I knew some of the facts but in a muddled way, thank you now I undestand much better, I have come accross several such cases (including one dear family member), but wasn't clear about what had caused these alarming attacks, thanks again,


over 4 years ago, said...

I think the article was excellent, just as it was.


over 4 years ago, said...

i'm being tested for possibiliy of a mini stroke and this gives me a better understanding of what they are


over 4 years ago, said...

I am bothered with a pain that follows a vein from about 5 inches from the top of my left shoulder, up my neck and into my head. It stops just above my eyebrow. This pain will last anywhere from a few minutes to half an hour. My doctor has ordered two dopplers on this vein and the results have shown no abnormality. I have not experienced this now for a couple of months, where I used to have it two or three times a month.


over 4 years ago, said...

u only name 2 kinds of strokes


over 4 years ago, said...

Unless the patient has a clot-based stroke there is really nothing a bystander can do during the initial stages of a stroke. You could have a full -blown stroke in front of the best ER docs and neurologists and unless you can be treated with tPA there is NO therapy to be given.
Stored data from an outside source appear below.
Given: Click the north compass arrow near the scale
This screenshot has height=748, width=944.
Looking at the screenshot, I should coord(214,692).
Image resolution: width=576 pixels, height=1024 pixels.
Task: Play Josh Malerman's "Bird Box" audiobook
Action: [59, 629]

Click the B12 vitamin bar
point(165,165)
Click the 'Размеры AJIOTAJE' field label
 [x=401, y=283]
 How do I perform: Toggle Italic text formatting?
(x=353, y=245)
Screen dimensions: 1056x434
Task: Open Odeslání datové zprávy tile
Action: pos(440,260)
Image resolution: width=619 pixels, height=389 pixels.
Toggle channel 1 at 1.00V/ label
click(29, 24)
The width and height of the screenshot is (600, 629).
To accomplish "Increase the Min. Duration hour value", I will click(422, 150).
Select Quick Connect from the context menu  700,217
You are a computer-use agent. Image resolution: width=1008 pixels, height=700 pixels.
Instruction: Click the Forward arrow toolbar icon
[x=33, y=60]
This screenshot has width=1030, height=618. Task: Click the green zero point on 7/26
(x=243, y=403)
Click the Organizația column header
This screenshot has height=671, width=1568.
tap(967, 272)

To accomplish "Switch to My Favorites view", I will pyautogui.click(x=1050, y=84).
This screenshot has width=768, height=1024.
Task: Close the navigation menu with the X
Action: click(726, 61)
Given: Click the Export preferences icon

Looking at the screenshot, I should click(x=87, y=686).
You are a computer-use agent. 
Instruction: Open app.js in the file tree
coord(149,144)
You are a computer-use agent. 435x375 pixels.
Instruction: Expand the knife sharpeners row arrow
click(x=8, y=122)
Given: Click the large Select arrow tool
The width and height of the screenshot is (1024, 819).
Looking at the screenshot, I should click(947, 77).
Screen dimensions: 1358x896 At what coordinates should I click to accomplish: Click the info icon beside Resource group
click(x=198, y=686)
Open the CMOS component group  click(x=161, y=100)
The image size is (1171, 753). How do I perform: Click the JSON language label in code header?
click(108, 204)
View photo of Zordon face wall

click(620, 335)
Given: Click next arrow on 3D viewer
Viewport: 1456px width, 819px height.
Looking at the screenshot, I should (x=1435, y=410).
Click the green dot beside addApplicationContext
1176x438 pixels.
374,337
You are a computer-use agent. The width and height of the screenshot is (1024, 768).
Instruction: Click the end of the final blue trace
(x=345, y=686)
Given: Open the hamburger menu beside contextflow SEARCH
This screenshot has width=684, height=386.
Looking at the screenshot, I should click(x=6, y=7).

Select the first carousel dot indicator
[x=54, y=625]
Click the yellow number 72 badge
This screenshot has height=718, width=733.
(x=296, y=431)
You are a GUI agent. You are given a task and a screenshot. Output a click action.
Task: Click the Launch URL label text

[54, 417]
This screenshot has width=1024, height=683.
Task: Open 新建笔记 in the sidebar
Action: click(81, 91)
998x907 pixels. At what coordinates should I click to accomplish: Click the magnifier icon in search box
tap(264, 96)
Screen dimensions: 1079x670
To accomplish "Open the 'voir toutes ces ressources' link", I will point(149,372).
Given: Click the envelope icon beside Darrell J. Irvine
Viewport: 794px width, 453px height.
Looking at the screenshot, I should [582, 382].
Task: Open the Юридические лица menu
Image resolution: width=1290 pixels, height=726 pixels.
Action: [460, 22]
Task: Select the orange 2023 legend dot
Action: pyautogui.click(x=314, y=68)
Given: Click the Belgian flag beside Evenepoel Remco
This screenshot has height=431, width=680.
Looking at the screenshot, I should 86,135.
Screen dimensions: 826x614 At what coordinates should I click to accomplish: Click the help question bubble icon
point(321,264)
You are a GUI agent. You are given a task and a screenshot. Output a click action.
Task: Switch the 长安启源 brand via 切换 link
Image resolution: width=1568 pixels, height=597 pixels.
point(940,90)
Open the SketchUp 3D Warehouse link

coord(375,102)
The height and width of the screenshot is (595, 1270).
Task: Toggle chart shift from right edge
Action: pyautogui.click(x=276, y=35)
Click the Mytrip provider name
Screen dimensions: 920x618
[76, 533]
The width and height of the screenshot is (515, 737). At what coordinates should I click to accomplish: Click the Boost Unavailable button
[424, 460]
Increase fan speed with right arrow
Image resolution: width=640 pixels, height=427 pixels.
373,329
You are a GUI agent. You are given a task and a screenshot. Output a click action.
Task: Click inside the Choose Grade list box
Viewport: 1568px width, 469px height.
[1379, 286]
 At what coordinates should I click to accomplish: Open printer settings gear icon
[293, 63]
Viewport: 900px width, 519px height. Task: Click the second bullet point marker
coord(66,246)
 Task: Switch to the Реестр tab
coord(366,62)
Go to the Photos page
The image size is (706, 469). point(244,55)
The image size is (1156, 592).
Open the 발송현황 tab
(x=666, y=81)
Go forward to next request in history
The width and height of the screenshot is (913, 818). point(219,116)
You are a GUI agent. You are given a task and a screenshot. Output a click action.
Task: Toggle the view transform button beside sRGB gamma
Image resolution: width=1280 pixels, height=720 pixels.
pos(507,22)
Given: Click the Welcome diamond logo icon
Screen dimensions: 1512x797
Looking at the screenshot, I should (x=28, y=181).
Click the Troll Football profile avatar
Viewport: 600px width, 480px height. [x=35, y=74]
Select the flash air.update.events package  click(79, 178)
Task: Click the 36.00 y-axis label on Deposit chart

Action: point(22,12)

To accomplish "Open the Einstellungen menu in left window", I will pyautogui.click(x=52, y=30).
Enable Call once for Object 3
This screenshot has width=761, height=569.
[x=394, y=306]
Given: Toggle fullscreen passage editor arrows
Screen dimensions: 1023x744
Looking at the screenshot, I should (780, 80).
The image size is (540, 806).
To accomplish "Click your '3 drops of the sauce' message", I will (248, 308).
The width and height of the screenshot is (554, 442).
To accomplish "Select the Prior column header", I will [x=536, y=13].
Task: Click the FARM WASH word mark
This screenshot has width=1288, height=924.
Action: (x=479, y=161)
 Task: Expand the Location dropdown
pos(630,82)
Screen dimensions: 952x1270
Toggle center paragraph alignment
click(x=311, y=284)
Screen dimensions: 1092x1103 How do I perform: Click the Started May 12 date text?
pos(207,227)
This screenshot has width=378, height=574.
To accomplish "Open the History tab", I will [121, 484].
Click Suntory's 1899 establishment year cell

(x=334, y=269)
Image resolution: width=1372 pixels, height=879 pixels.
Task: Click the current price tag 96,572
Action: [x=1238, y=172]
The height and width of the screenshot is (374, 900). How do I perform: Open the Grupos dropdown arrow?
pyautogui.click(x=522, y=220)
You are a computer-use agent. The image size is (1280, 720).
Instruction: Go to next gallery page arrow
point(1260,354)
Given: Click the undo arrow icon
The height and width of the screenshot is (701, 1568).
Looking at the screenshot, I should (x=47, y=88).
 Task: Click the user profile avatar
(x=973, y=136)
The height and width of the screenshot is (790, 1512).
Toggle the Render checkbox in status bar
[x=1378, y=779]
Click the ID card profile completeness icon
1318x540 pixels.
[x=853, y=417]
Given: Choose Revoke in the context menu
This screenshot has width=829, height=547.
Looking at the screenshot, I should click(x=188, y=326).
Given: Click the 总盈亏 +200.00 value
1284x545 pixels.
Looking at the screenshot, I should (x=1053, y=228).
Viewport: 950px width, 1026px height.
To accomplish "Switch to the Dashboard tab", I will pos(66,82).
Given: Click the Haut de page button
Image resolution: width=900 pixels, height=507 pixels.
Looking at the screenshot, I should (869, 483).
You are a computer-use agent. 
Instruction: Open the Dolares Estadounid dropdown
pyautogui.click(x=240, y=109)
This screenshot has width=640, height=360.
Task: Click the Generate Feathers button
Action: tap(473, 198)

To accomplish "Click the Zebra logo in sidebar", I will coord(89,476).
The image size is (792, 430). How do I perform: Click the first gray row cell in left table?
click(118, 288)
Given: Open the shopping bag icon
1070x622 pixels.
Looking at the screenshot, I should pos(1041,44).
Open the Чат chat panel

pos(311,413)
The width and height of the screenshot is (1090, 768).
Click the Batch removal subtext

They all just wait until you wake up and tell you you had a stroke.


over 4 years ago, said...

the article is very helpful because here in Nigeria , very many people believe in the myth that stroke is an omen that occur due to spiritual attack of demons, as a result of incantation and invocation from enemies.


over 4 years ago, said...

Telling what one could do assuming that they are "first on the scene" would help. Description of the various symptoms between the different specific strokes would help as it would seem to me that aspirine (some recommend putting one under the stroke victims toung might improve things) might be contra-productive under certain circumstancesi.e.intercranial bleeding or aracnoid stroke, etc. I mean there "ain't a gonna be a silver billet" but certainly "for warned is for armed". What would universally improve a stroke "incidence" if one were able to intervene at the time the malady actually occured? Thank You


over 4 years ago, said...

it is very educative


over 4 years ago, said...

it is helpful because it is very educative.


over 5 years ago, said...

My stroke was caused from high blood pressure. i had neither a bleed or a clot. So, could you talk about that rather than saying only 2 kinds of strokes............


almost 6 years ago, said...

cookier, You will need to read up on mental imagery which will at least start the neuroplastic changes you need to recover functionality.


almost 6 years ago, said...

I had a stroke and it was neither a clot or a bleed. Mine was caused strictly from high blood pressure. That was 3 years ago and I still do not have the use of my left arm and hand. I have had both physical and occupational therapy. Does anyone know of a mind control therapy wheras you can "will" your body to do things and control the areas of the brain to act and react?


almost 6 years ago, said...

I understand the terminology used by the nurses now.